Thomas Canteloube a les qualités d'un grand conteur. Il sait parfaitement rebondir d'un personnage à l'autre, pour, sans cesse, faire avancer son histoire. Il y a un rythme incroyable et surtout une connaissance maîtrisée de cette France et de ses grands hommes. L'auteur aime les arcanes de cette République, les fers de lance comme les secondes mains, cette France de l'ORTF qui jouait allègrement avec les principes moraux et la loi tout simplement. Le roman devient vite passionnant, mêlant autant l'histoire intime du trio que la grande Histoire. C'est classique certes mais c'est très efficace. Peut-être que Thomas Canteloube manque un petit peu d'une voix, d'un style plus affirmé mais c'est un premier roman. On relève aussi deux ou trois fois des expressions sur les murs qui suintent, que ce soit au fort de... Noisy (?) ou à la prison de la Santé.
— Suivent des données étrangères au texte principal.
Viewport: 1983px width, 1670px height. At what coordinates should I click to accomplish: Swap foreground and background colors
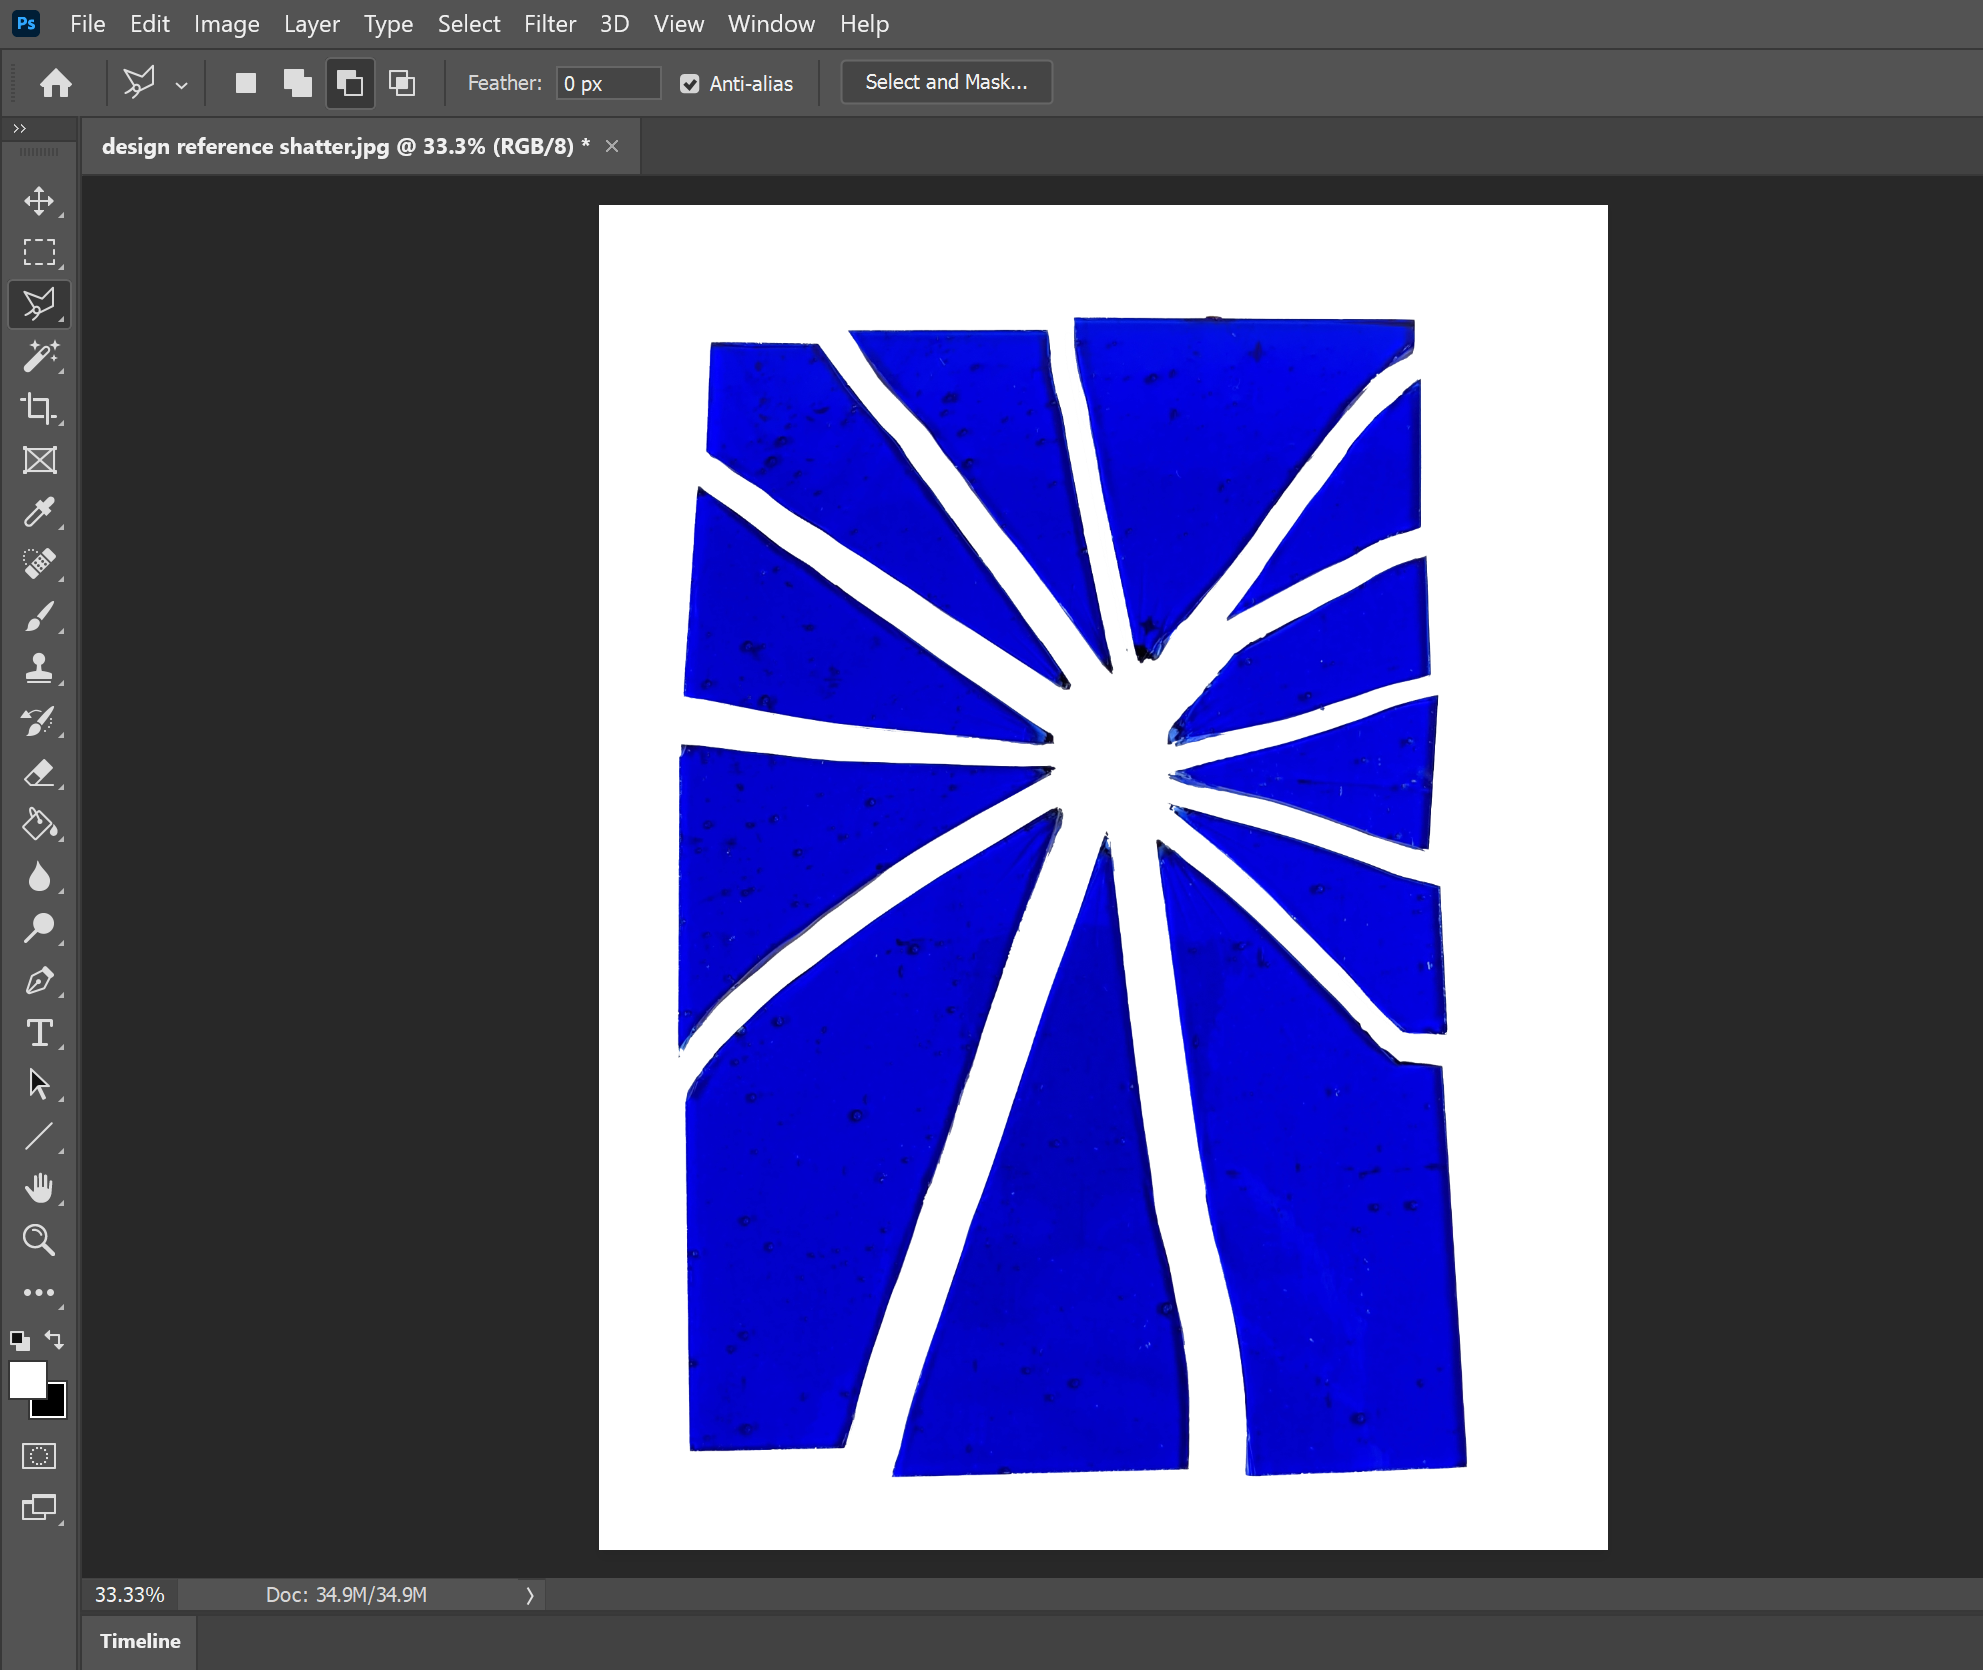(x=54, y=1340)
Et puis, pour être pinailleur, pas sûr que l'on aperçoive à cette époque, depuis une terrasse du Vieux-Port de Marseille, les ferrys qui faisaient la traversée Corse-continent...
Mais pas de quoi gâcher le plaisir d'un roman noir abouti, trépidant, qui remue un peu toute cette fange gaulliste. Et on se dit qu'aujourd'hui Macron et Benalla, c'est un peu les Castor Juniors à la plage !
Requiem pour une République, ed. La Série Noire, 536 pages, 21 euros.